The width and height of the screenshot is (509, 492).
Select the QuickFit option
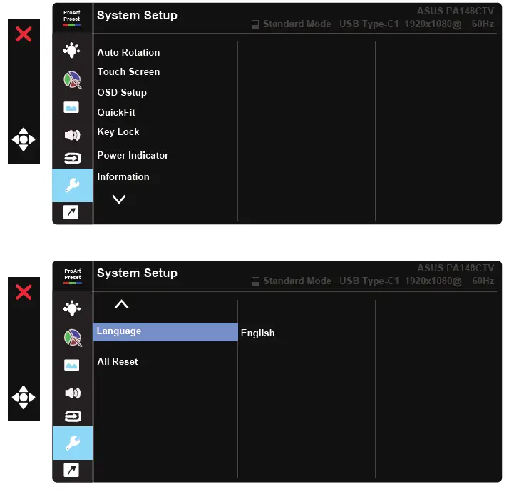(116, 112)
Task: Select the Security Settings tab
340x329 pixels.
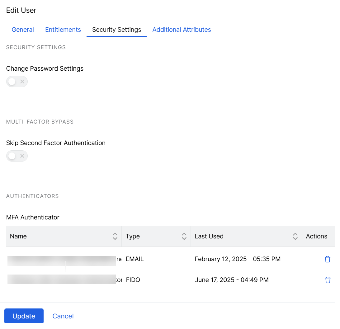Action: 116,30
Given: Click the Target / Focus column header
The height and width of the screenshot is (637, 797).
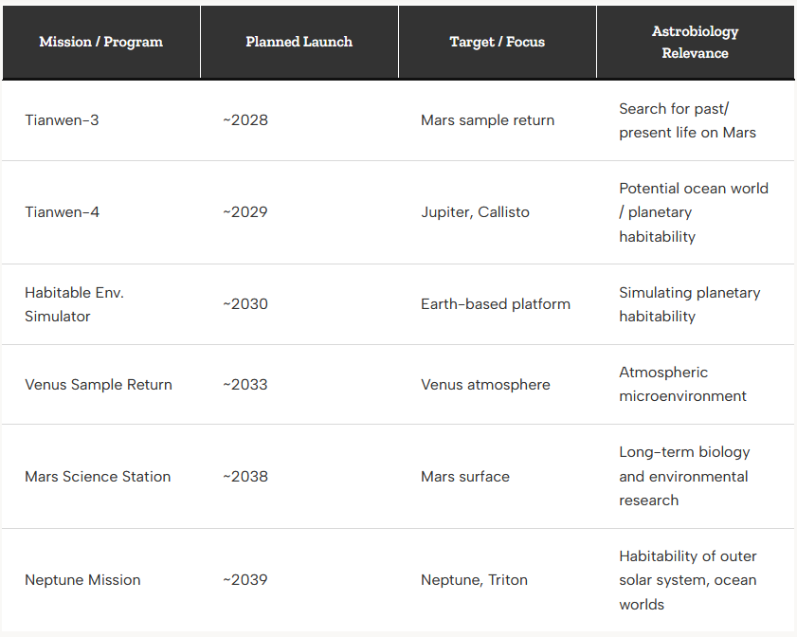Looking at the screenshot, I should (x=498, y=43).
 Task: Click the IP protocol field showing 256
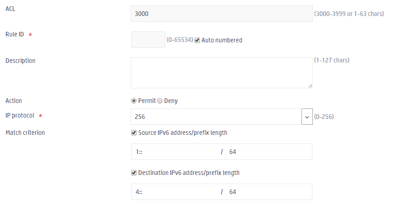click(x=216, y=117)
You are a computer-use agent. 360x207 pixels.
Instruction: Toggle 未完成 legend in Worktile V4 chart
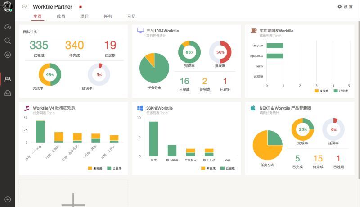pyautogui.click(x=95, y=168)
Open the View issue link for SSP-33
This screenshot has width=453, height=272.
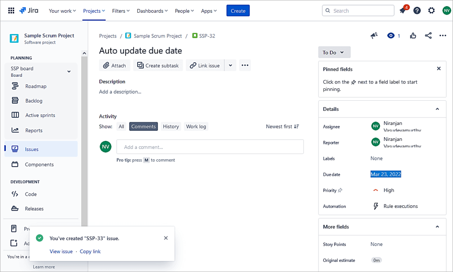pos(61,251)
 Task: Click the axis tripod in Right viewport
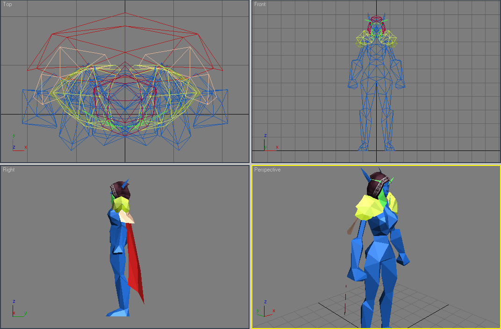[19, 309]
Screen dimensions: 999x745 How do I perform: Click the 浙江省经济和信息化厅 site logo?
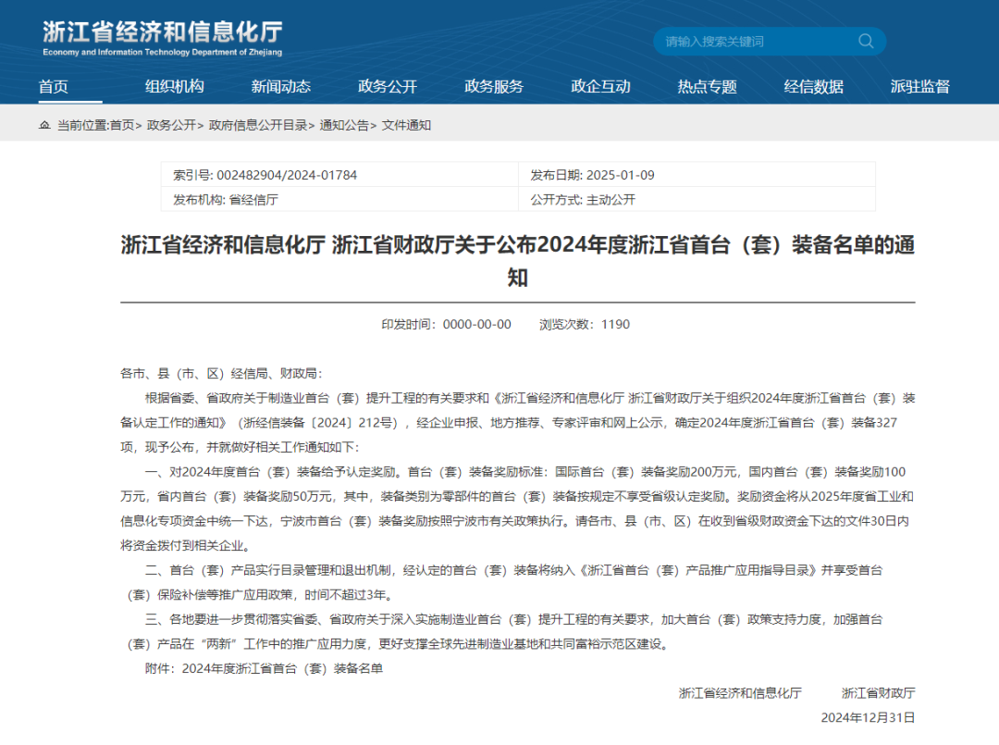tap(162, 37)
· · · · ·
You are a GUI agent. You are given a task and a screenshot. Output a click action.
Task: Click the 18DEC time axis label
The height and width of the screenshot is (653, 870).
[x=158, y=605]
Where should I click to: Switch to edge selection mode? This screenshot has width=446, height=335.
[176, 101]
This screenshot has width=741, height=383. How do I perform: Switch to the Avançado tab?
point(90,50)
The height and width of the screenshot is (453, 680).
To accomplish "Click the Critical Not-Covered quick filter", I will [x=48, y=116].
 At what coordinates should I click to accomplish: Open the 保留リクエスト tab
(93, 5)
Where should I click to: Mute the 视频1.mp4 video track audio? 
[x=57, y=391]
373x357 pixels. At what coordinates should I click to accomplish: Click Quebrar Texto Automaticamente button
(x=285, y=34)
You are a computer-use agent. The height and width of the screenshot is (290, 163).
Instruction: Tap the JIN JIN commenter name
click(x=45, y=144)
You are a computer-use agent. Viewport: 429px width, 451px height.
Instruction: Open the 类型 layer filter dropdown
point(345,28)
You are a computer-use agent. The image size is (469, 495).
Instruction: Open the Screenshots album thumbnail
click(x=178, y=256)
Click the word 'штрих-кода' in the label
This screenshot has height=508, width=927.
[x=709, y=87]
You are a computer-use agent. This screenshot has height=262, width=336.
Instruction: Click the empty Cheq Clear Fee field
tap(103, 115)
· · · · ·
▶ _Task goal_
Whenever "computer" shows up in a line of the listing, copy that whole line.

▶ _Exercise output_
You are a computer-use agent. 360x207 pixels.
You are a computer-use agent. The height and width of the screenshot is (290, 163).
You are a computer-use agent. Viewport: 429px width, 451px height.
You are a computer-use agent. The image size is (469, 495).
You are a computer-use agent. This screenshot has height=262, width=336.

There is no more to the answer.